E’ attraverso l’analisi di questo panorama virtuale che tenteremo di disegnare una “mappa” che ci possa far immaginare come sarà Bologna nei prossimi anni. Trascurando le orami sopite polemiche su “le gocce” – destinate però a riaccendersi nei prossimi mesi – diciamo subito che quest’opera di architettura è rappresentativa di una fase storica non solo per la città. Se consideriamo, infatti, le recenti dichiarazioni del bolognese Gianfranco Fini – vice primo ministro nonché presidente del partito della Destra che recentemente ha proposto (non senza suscitare polemiche) il voto agli immigrati – e la candidatura appoggiata dalla Sinistra di Sergio Cofferarti a sindaco di una città che non è la sua, si decreta la morte definitiva della “bolognesità” come “identità” eterna/condizionante e, paradossalmente, si fa di questa architettura – disegnata dal forestiero Mario Cucinella – il monumento al delicato passaggio politico-culturale che la società italiana sta attualmente attraversando.
Il caso “gocce” è una vicenda tutta madeinbo di cui la popolazione non ha saputo sfruttarne l’eccezionalità per interrogarsi serenamente sul proprio passato e discutere seriamente su come contribuire a costruire il proprio futuro. Tale “svista” è ancora più significativa poiché ha contribuito a mettere a nudo una “comunità”, quella degli addetti ai lavori (architetti, ingegneri, geometri e accademici vari), che si scopre reazionaria, prevedibile, diffidente al “nuovo”, prevenuta ed impreparata a discutere sul “diverso”, da troppo tempo a “digiuno” dal dibattito sull’architettura contemporanea, latitante negli appuntamenti cruciali per il suo sviluppo, schiacciata dalla burocrazia, dal profitto ma soprattutto succube del “predominio” giuridico-decisionale delle sovrintendenze. C’è qualcosa di “nuovo” in città e noi non ce ne siamo accorti.

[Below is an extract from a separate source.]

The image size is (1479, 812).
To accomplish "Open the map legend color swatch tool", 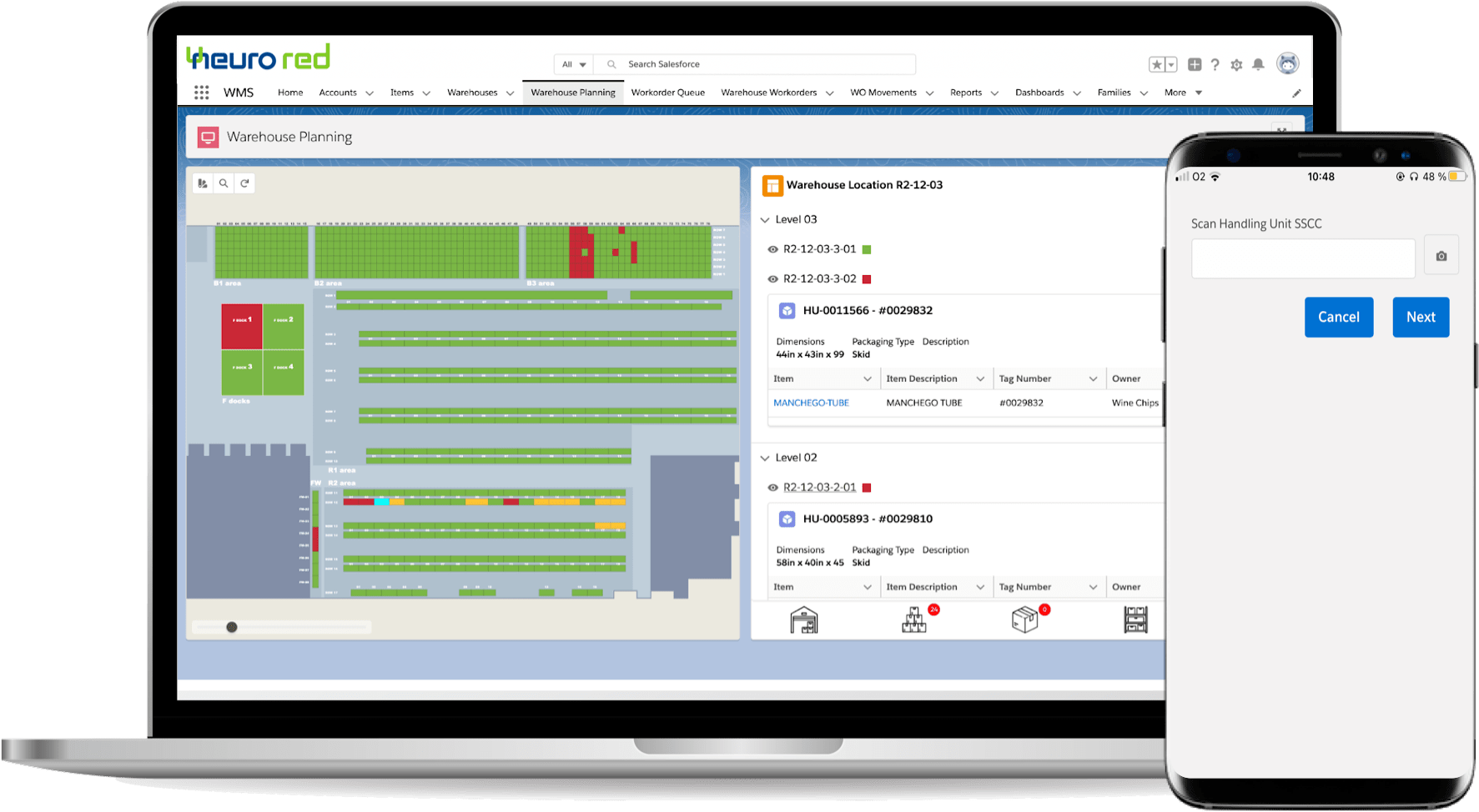I will 203,183.
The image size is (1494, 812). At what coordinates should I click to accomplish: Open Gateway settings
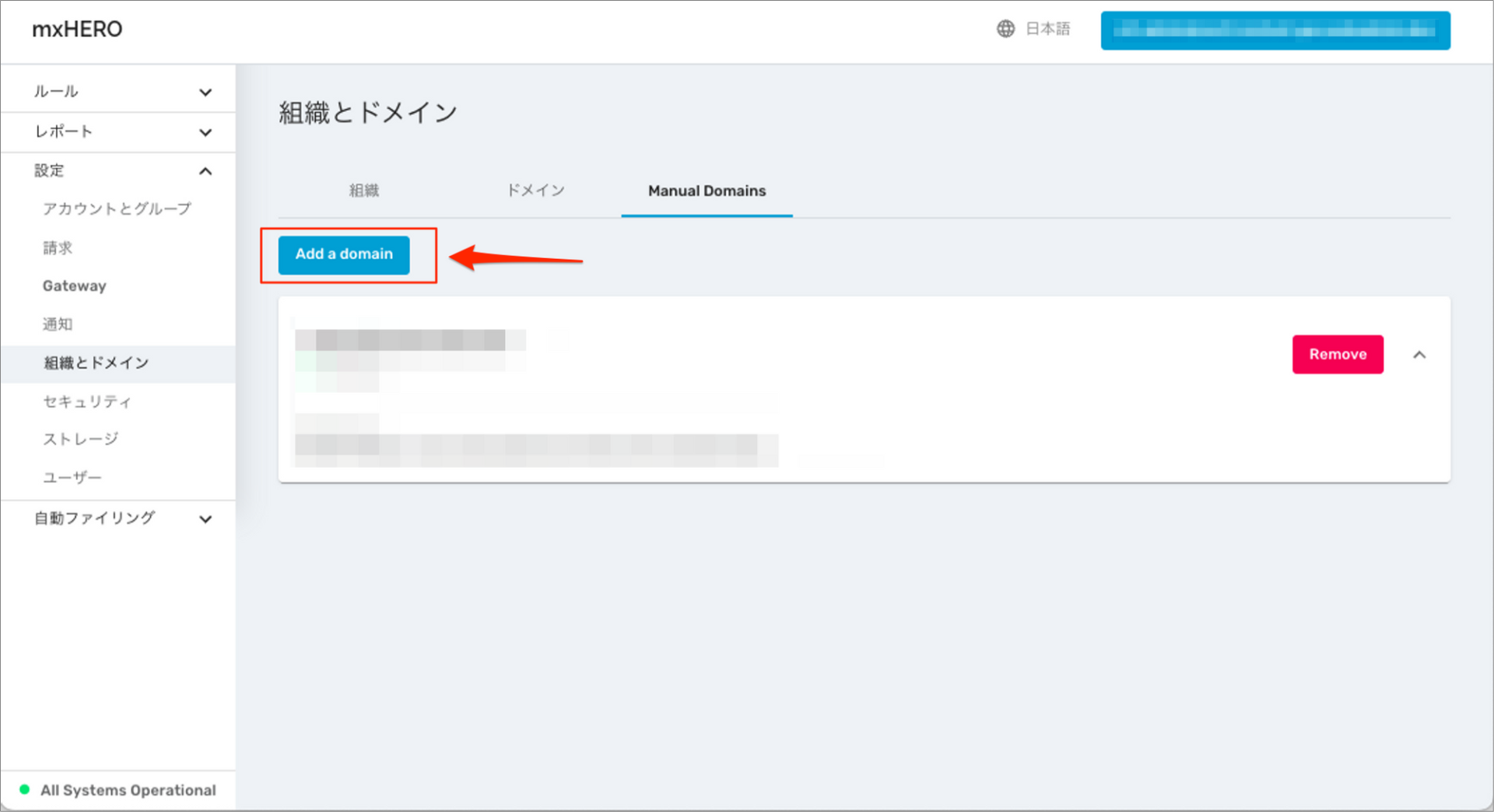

A premessa di questo contributo è opportuno evidenziare che non ci si soffermerà tanto sugli aspetti prettamente “linguistici” (architettonici) e quindi mutevoli di ciò che qui è allestito – i “disegni” (qui: renderings, animazioni, foto, filmati, plastici) non sempre dicono il “vero” – ma si cercherà di capire come questo diorama progettuale inciderà sullo “sviluppo” complessivo di Bologna. Per agevolare tale obiettivo si è deciso di dividere il materiale – esposto nei 500 mq. dell’urban center – in quattro sezioni: i progetti di “ri-qualificazione” lungo i viali di circonvallazione; quelli di “sviluppo” al di là della ferrovia; quelli inerenti al “sistema integrato della mobilità”; quelli che “non ci sono” e che fanno di questo “paesaggio virtuale” il manifesto di una “città inconclusa” o di una “metropoli con un futuro a metà”. L’aver escluso i progetti delle Ferrovie dello Stato e quelli conservativi dei monumenti “storici” nasce dal fatto che il programma dell’Alta Velocità è più rilevante a scala regionale che a quella metropolitana, mentre gli altri meriterebbero un’analisi a parte perché espressione di ciò che Pierluigi Giordani ha definito in un attento studio intitolato Bologna ieri e oggi, “L’uso strumentale e ideologico della memoria (che) ha così promosso – o quantomeno favorito – la museificazione epidermica della città del passato” [in “L’architettura, cronache e storia”, n.576 ottobre 2003].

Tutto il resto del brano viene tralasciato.